● **PASSAGE**:
╔══
Let’s get the story out of the way first. You play a potato who is killing waves of purple aliens. Yep, that’s it. If I make that sound bad, it’s really not. Sometimes it’s good to play a game where the whole premise can be summed up in a sentence, and all the real intricacies comes from learning to master its core mechanics.
In this case, the core mechanic is simplicity defined. You don’t have to push any buttons to attack, because that’s done automatically. All you have to do is learn to move, either to dodge attacks or move in just close enough to deal some damage of your own.
Most of the potatoes can carry six weapons, but one bro can only carry one, another can’t carry any, and another can carry up to twelve, but they start getting penalties added the more weapons that they have. All the potatoes have different stats, and with most, it’s a mixed bag of useful buffs married with one or more debilitating handicaps. For instance one potato can only use primitive weapons like sticks and rocks, and they can only upgrade their gear to tier II. This is why every character can be a huge pain until they finally get the right stats to make them shine.
There are twenty waves to fight through for every run, and as you might expect, each wave adds more aliens, many of them who start shooting back. As you play and pass challenges, you can unlock other potatoes with different abilities, and after beating the game’s twentieth wave of aliens on Danger level 0, you unlock Danger 1. Beating each harder level of difficulty leads eventually to Danger 5.
Folks, it was both Danger 5 and the last two challenges that stripped the shine off of this game like a sand blaster on a new paint job. Let me start with Danger 5. After banging my head on it for almost a full day, I went online to see if anyone could suggest the best character to win with. Almost all advice suggested that instead of fighting the two bosses, it was best to just run out the timer. So I tried that for another two days with absolutely no change in my progress. I finally won using a character who gains a massive damage boost by upgrading their six weapons to the highest tier, killing both bosses like…well, like a boss. After that, I dropped the game back to Danger 0 for what I thought would be two easy-peasy cakewalks.
Hahahahahahahahahahahahahahahahahahahaahahaaa-aaaah. But no.
See, the last two goals were leaving ten trees alive on a single wave and holding onto 3,000 materials. Both are tied directly to the same problem I ran into with Danger 5, RNGesus being a finicky and fickle bastard.
Let me back up to my failing runs of Danger 5 to explain how the random rolls made so many runs painful. To win at that level of difficulty, I needed a specific set of attributes. There are status upgrades, stuff like damage, melee damage, ranged damage, and elemental damage. Most weapons will use one type, but others can use two, something like ranged and elemental, or melee and ranged. Then there’s stuff like attack speed, HP regeneration, life steal (which doesn’t work at all unless the weapon has a life steal status, something I didn’t figure out for a few hours), dodge, and armor.
Ideally, for King Potato, I needed all six swords to be fully upgraded to tier IV, and I needed stat increases for melee damage, HP regeneration, attack speed, dodge, and armor. Anything less than a score over twenty-five in all fields led to dismal failure long before reaching wave 20. In fact, I usually wiped out around wave 16 with rage inducing regularity. This is because I couldn’t get the stats I needed, nor the equipment.
╚══
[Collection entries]
╔══
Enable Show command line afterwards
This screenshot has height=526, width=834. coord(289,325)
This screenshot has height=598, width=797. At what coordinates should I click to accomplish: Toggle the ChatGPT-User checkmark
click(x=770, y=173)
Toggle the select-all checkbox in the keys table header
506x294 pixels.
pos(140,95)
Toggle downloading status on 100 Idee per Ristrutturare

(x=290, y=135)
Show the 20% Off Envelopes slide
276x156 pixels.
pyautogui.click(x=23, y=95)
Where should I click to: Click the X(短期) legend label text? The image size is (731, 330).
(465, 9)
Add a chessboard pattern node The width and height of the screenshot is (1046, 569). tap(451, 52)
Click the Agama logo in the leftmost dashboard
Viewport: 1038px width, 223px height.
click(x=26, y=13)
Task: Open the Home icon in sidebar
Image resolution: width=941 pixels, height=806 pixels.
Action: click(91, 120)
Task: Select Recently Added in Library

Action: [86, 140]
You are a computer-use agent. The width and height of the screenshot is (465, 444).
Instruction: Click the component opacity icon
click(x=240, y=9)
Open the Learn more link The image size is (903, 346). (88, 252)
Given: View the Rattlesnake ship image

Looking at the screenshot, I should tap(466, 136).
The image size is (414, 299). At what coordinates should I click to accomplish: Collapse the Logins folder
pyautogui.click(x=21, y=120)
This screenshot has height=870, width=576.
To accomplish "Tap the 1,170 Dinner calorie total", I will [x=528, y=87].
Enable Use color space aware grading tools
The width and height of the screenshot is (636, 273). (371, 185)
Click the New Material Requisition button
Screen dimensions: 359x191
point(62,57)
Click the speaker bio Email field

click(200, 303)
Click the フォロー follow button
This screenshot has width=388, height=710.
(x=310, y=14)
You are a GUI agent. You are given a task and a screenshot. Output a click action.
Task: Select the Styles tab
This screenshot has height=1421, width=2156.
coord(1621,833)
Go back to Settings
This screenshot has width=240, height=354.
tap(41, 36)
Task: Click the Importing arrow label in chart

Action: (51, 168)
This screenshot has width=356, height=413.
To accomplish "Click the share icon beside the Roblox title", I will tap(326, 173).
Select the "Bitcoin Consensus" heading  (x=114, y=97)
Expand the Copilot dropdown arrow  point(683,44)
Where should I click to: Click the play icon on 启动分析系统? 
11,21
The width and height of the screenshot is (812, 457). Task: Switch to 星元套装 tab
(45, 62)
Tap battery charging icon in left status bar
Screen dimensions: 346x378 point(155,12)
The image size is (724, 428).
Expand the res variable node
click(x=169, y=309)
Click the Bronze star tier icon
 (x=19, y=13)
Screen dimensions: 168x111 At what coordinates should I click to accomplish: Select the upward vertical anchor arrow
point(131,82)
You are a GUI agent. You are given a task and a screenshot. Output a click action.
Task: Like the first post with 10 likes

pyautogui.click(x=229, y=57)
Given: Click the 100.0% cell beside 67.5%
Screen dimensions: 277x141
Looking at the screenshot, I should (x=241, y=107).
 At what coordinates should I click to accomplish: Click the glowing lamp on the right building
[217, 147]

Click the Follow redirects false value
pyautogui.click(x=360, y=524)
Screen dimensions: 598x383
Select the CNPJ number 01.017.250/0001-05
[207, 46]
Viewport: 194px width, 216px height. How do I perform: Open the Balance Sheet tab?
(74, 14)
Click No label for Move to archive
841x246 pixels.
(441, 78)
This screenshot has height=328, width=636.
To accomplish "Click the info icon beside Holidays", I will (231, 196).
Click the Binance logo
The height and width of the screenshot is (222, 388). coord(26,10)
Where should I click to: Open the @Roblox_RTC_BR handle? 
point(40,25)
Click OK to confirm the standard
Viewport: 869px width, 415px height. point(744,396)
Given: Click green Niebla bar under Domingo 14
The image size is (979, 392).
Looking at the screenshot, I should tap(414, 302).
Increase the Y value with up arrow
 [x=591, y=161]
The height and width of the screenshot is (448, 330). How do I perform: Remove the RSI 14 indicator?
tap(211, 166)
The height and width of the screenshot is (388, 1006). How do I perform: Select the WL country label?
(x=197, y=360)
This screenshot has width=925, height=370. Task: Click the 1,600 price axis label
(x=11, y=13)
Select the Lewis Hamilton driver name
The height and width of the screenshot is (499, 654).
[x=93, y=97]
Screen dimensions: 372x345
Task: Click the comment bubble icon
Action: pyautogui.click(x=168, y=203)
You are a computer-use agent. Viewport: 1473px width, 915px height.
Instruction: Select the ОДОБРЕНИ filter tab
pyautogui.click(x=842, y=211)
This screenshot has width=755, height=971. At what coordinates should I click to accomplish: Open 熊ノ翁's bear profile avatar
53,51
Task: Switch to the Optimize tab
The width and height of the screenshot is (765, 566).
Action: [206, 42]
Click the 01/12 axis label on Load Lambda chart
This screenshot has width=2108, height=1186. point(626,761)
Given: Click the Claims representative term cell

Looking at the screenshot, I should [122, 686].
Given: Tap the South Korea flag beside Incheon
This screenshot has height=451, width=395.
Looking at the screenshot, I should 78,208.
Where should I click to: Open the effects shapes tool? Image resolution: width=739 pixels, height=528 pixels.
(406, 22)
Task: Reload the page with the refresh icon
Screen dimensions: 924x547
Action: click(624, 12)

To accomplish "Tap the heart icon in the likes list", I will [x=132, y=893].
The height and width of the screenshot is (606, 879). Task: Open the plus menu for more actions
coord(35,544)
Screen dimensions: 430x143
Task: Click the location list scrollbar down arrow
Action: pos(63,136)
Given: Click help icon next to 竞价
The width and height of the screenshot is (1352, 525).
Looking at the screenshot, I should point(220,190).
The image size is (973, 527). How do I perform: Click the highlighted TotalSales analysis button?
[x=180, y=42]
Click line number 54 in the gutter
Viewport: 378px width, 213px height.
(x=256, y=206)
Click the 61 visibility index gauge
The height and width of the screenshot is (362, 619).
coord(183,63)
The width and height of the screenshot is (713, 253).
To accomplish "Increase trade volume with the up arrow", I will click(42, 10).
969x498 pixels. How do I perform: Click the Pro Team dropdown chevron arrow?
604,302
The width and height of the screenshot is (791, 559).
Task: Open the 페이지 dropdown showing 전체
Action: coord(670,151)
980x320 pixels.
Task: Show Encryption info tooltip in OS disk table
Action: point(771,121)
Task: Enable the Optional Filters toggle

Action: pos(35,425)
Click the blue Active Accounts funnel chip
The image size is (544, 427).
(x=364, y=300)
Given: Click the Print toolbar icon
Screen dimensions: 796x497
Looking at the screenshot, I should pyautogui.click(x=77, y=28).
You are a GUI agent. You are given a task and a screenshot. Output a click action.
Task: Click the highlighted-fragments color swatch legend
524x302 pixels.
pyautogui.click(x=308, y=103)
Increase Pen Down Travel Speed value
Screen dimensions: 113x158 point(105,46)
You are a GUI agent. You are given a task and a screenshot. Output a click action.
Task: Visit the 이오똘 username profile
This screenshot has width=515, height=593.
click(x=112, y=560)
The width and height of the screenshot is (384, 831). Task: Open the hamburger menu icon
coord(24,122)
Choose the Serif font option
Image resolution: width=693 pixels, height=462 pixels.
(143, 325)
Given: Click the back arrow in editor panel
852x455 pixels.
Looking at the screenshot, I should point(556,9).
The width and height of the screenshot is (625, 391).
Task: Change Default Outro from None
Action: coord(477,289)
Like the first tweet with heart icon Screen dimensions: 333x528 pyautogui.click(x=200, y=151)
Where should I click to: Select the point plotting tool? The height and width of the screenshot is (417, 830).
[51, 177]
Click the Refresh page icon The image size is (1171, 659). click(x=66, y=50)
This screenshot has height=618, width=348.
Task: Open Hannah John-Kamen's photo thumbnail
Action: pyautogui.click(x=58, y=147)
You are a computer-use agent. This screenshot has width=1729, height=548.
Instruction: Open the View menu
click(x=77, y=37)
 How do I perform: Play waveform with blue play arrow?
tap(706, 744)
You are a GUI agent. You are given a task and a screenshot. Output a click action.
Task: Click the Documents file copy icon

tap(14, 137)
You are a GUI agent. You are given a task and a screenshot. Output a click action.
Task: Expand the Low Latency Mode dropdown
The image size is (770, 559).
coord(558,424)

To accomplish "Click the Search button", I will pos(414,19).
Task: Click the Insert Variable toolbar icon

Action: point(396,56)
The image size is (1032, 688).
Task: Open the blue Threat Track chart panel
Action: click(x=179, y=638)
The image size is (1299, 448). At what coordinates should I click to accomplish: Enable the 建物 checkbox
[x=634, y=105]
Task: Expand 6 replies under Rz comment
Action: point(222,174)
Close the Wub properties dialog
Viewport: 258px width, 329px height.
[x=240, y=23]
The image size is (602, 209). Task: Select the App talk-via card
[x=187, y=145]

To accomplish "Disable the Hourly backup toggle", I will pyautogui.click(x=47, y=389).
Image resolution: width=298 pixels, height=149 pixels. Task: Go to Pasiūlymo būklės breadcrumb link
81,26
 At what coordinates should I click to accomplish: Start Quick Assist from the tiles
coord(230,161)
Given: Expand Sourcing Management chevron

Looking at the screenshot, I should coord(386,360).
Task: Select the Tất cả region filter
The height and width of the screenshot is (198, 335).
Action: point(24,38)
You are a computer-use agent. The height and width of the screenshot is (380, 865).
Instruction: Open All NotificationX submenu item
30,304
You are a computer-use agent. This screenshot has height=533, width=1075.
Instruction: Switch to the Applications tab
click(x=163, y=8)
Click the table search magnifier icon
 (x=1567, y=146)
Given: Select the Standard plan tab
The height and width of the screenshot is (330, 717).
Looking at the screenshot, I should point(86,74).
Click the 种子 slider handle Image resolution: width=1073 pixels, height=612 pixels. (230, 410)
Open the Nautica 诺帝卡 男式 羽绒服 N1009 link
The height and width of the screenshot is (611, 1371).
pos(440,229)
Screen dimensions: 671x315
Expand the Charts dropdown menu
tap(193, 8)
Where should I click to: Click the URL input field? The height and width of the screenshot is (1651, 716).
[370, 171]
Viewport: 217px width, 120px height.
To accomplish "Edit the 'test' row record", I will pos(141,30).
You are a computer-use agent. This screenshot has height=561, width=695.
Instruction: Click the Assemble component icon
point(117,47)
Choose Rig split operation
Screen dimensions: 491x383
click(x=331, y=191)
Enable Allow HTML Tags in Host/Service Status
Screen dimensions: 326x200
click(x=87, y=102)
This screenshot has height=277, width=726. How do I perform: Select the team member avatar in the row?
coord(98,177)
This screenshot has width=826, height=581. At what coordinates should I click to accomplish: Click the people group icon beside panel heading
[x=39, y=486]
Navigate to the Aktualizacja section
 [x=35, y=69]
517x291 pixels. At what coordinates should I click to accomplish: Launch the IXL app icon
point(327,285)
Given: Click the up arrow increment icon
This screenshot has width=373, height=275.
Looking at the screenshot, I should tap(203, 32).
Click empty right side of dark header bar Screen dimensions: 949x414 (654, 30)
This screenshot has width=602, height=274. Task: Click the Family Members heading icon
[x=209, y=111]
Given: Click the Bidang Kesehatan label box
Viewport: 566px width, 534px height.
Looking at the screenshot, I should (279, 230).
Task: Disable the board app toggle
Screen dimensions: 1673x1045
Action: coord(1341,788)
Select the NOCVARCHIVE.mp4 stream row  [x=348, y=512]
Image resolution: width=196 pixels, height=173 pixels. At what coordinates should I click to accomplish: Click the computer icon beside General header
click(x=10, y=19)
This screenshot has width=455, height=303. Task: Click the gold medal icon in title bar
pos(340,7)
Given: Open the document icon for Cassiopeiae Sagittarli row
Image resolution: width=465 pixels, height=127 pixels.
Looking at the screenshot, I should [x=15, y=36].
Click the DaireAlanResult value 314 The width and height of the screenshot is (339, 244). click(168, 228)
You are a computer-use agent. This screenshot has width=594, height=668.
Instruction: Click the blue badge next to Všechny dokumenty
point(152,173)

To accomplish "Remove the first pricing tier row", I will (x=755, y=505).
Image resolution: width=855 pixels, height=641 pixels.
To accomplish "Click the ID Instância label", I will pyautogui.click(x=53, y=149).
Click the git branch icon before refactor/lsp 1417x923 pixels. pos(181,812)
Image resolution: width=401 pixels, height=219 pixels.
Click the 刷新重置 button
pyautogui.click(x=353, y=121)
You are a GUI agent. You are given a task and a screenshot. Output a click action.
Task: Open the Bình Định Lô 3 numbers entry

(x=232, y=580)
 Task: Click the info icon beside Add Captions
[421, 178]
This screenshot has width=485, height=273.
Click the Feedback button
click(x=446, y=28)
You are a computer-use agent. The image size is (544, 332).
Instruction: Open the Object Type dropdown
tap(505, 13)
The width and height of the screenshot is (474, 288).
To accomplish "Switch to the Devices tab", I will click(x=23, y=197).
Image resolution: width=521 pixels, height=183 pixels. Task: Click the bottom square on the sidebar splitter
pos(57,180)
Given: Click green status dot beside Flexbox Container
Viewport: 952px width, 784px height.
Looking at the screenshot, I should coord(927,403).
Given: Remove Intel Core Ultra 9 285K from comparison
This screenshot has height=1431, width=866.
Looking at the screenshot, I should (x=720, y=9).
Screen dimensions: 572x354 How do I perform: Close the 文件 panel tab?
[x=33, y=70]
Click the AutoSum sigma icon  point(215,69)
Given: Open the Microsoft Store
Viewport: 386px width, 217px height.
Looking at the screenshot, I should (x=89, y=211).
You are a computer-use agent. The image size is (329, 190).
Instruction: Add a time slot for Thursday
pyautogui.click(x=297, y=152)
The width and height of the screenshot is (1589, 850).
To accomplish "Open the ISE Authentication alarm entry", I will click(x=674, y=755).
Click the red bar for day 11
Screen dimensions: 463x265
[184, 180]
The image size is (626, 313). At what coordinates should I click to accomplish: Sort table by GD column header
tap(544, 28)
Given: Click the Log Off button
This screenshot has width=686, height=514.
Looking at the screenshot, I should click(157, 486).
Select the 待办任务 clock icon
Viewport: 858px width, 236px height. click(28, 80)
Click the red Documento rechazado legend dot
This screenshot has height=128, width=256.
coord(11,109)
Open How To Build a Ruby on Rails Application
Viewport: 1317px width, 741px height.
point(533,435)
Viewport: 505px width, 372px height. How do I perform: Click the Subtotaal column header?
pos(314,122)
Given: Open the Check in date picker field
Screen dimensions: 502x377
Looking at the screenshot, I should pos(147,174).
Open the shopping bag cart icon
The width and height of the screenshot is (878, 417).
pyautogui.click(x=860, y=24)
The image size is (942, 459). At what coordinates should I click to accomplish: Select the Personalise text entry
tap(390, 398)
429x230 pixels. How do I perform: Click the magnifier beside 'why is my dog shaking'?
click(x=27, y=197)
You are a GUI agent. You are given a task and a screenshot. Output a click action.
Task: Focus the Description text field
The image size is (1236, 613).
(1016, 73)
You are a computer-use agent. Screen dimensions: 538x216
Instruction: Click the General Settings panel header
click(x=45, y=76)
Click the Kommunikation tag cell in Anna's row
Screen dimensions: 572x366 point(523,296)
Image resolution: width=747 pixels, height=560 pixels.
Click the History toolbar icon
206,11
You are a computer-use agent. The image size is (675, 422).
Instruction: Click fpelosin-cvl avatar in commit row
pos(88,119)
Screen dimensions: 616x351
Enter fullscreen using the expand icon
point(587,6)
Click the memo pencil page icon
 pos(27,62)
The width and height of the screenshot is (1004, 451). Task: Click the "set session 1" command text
╚══
● **REQUIRED TASKS**:
1. Write out the game review word for word from "In this case, the" to "make them shine.".
2. Continue the game review from where it stops.

● **ANSWERS FOR THE EXERCISE**:
1.
In this case, the core mechanic is simplicity defined. You don’t have to push any buttons to attack, because that’s done automatically. All you have to do is learn to move, either to dodge attacks or move in just close enough to deal some damage of your own.
Most of the potatoes can carry six weapons, but one bro can only carry one, another can’t carry any, and another can carry up to twelve, but they start getting penalties added the more weapons that they have. All the potatoes have different stats, and with most, it’s a mixed bag of useful buffs married with one or more debilitating handicaps. For instance one potato can only use primitive weapons like sticks and rocks, and they can only upgrade their gear to tier II. This is why every character can be a huge pain until they finally get the right stats to make them shine.

2.
It is possible to re-roll stats and items in the shop between waves, but each time I do it, the price to re-roll goes up again, and I might blow through 1,000 materials and still not find the thing I needed. I even had a run where I got to wave 11 and still only had two swords, and I couldn’t upgrade them either. Other runs failed because I didn’t have enough armor, or enough HP regeneration, or my attack speed was too slow, so the hundreds of aliens on-screen pushed my potato into a corner and started dancing the mashed potato.
So obviously, it isn’t hard to see why holding 3,000 materials was hard, but I’d unlocked a potato named Jack who got bonus materials. I was sure it would be easy, except there are fewer aliens on Jack’s runs.
While playing this same challenge over and over with every character, I started to notice that no matter who I played with, I always got damn near the same amount of materials. Every. Single. Time. That was when I realized I had to pick Old Potato because the size of his arena is smaller, and then aim to buy all slingshots without paying to upgrade them. By not needing to buy anything, and also taking advantage of the weapon’s ricochet to take out more aliens, I got the challenge done by wave 12, where every other run before left me around three hundred materials short at the end of wave 20. Even if I won the level, I’d lost the challenge.
The last one, keeping trees alive, I again thought I knew which character to go with, Lumberjack. But instead it was beaten with the One-Armed potato, so named because he can only use one weapon. What was ruining my runs with Lumberjack is his ability to chop down trees with one hit, which actually made the challenge harder with him.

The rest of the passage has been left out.